#### Provided data ####

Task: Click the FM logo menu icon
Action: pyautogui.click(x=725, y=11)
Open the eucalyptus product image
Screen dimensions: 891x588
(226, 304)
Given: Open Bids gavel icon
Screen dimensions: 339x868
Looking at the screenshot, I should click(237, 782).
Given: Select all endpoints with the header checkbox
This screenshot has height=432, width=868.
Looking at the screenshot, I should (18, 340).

####
#### Provided data ####

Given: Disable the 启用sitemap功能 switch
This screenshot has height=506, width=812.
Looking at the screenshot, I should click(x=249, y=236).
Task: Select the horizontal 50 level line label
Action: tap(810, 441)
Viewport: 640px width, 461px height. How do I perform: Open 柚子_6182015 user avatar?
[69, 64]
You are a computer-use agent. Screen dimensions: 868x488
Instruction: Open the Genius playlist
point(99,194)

####
#### Provided data ####

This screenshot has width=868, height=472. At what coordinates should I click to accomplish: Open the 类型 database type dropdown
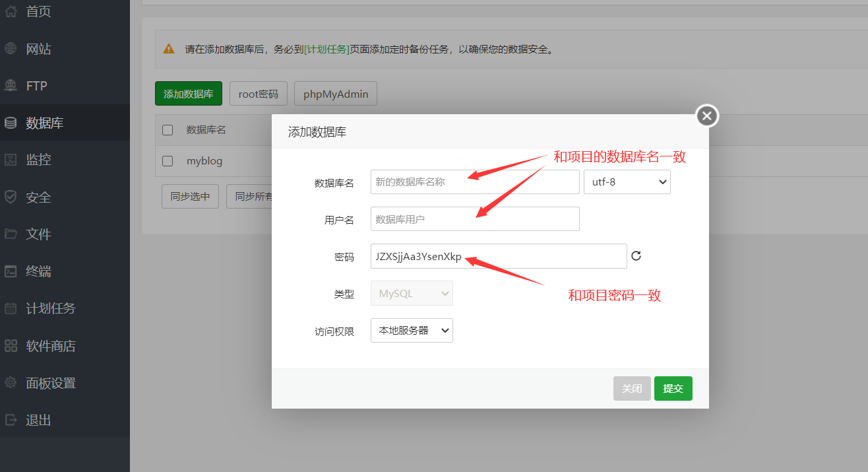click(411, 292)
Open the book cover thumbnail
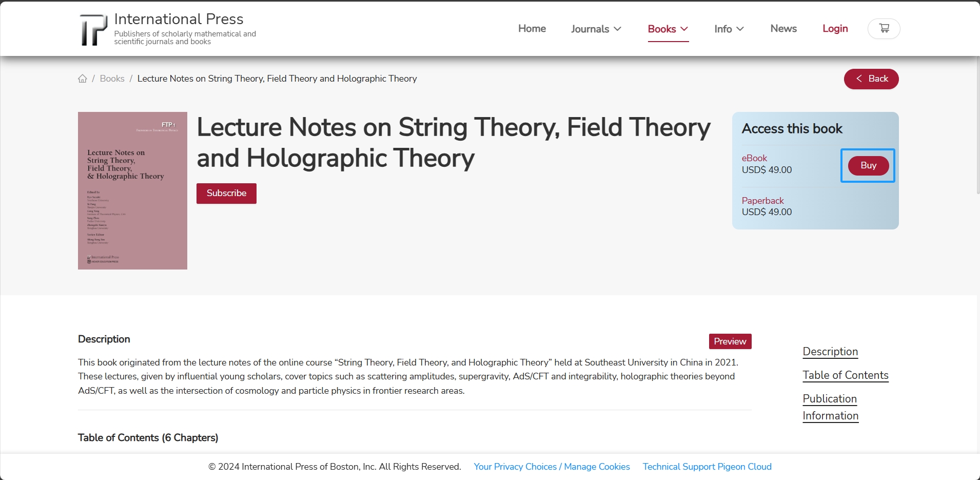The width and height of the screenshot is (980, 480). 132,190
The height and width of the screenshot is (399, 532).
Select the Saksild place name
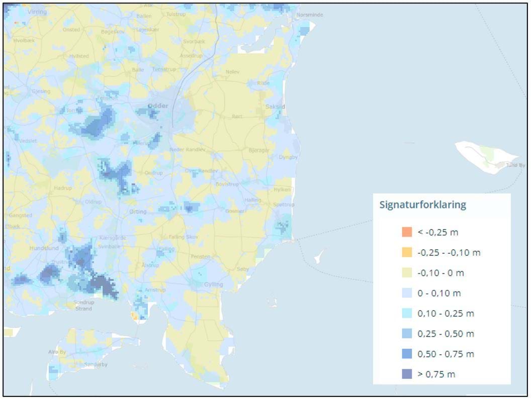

####

■ **Problem**: State the number of lines above that include the word "Given", and write nothing besides that number.

■ **Response below**: 3